INSTRUCTIONS FOR THE TASK:
Each line from the one containing "The height and width of the screenshot is (1026, 1656)." through the last line of the records is to be repeated exactly, with all pictures left out.

*** INFORMATION SUPPLIED Section Begins ***

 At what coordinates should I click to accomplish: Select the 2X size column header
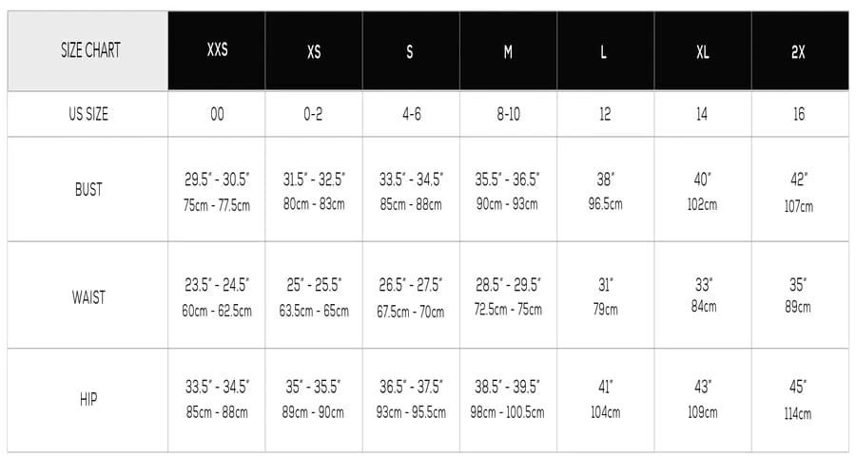(800, 50)

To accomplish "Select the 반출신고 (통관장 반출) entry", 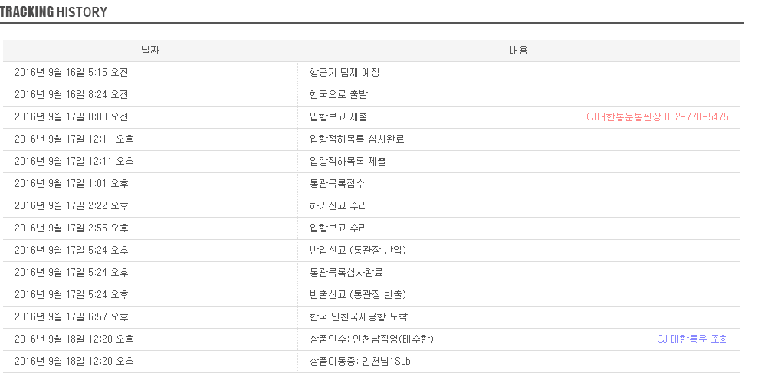I will [x=357, y=295].
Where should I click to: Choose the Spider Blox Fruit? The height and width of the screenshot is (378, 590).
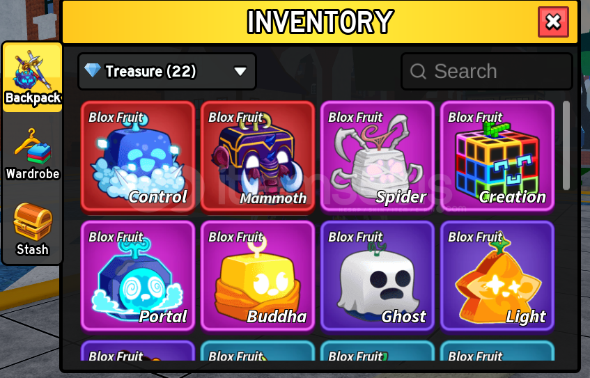377,157
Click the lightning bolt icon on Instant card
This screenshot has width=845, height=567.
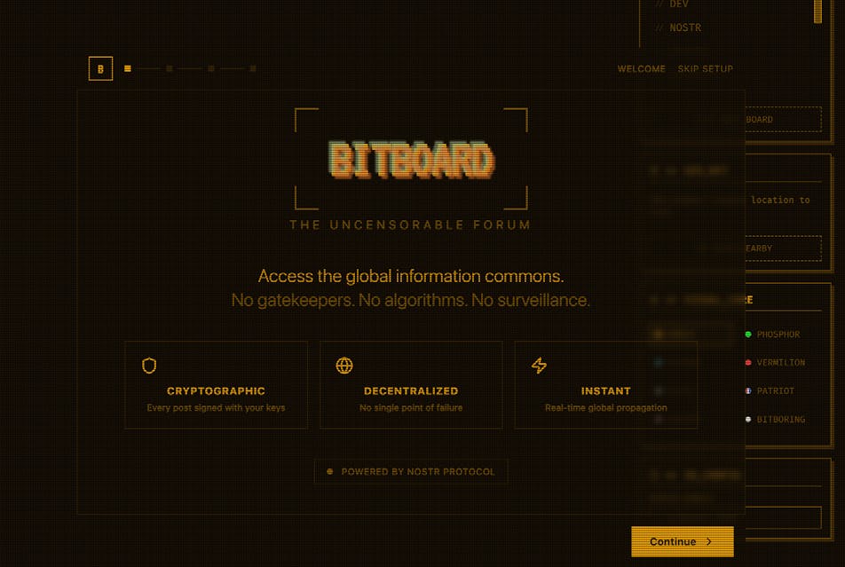539,366
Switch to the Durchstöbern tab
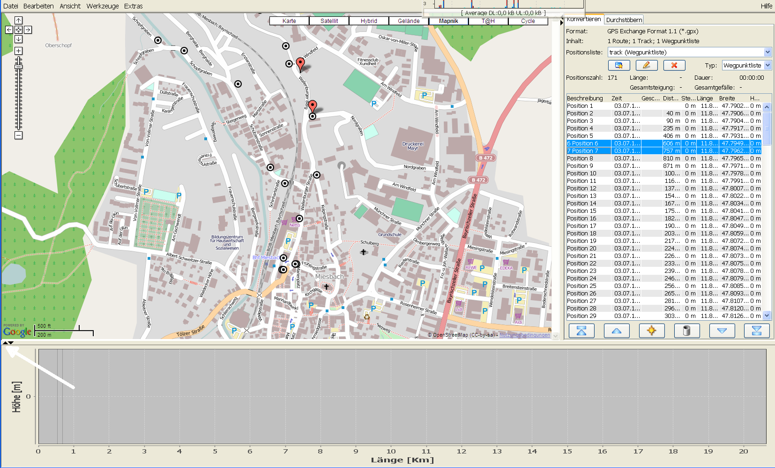This screenshot has height=468, width=775. (x=624, y=20)

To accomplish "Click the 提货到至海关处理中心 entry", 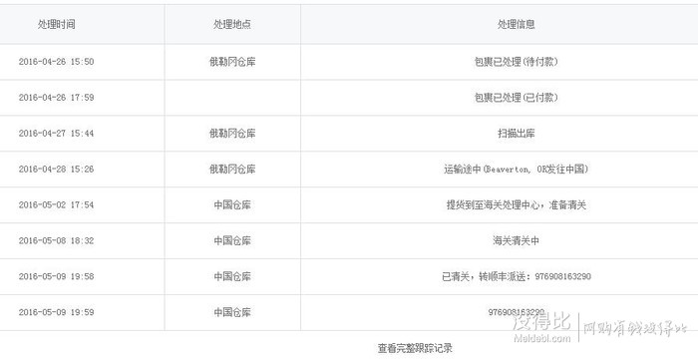I will click(x=516, y=204).
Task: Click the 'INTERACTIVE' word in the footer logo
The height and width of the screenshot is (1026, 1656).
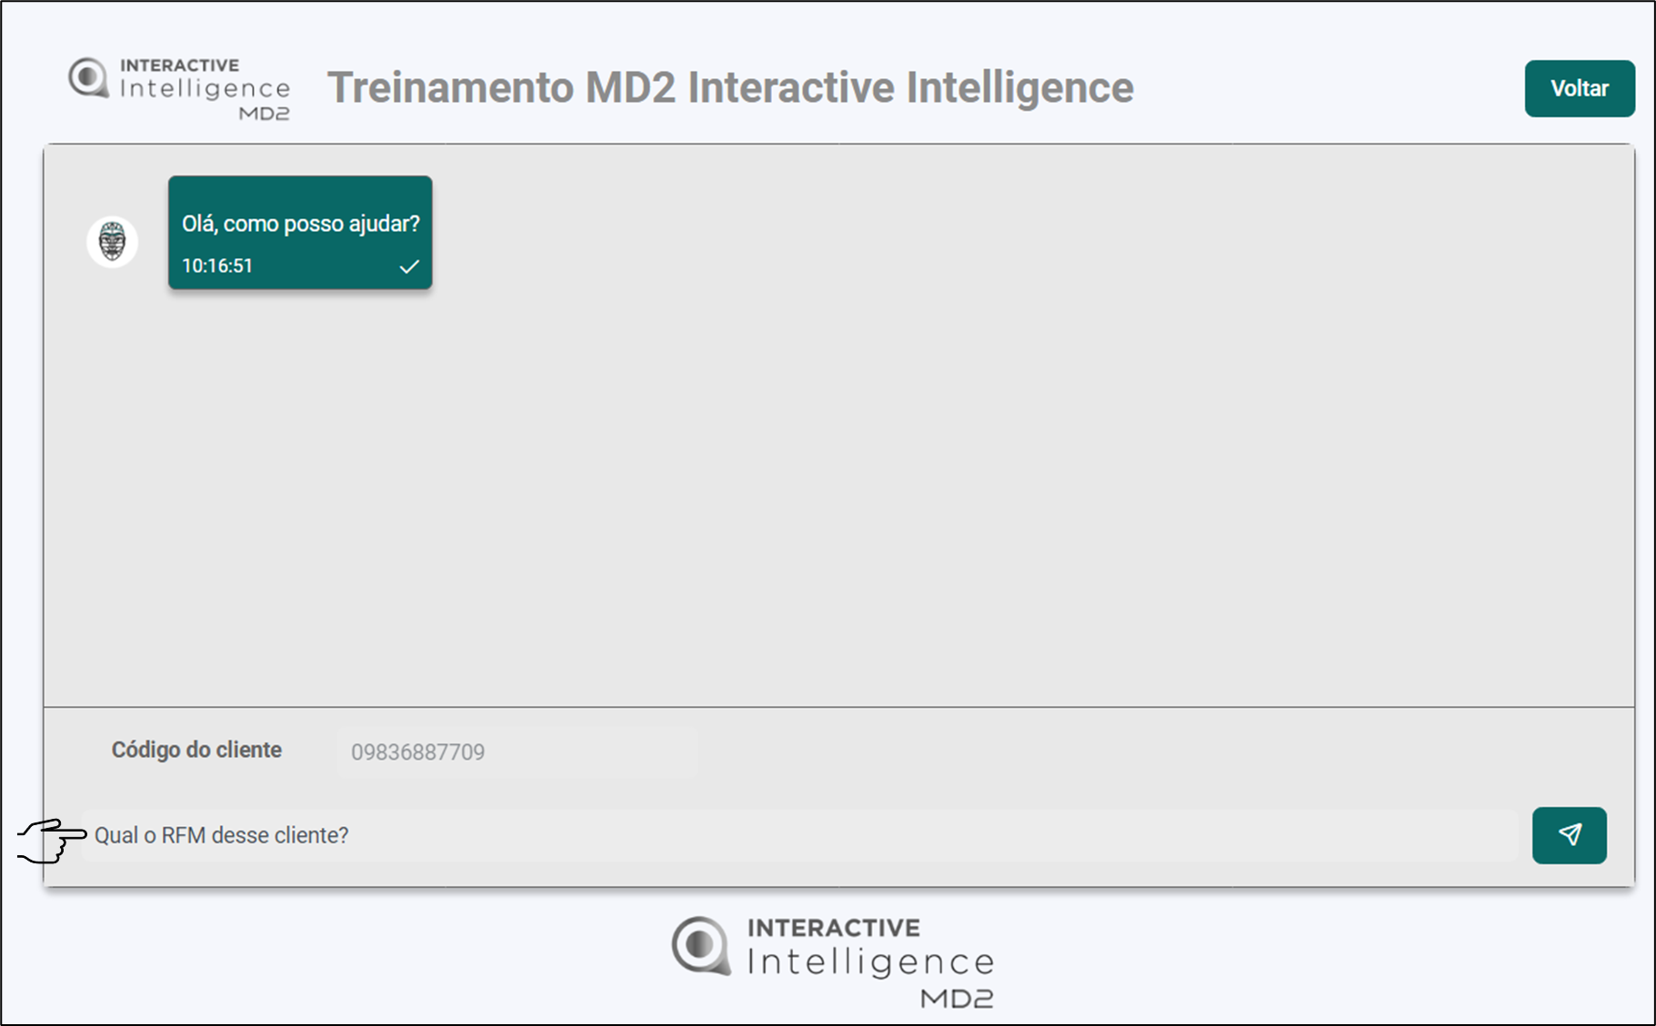Action: pyautogui.click(x=833, y=928)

*** INFORMATION SUPPLIED Section Ends ***

EXERCISE RESPONSE:
The height and width of the screenshot is (1026, 1656).
Action: pyautogui.click(x=833, y=928)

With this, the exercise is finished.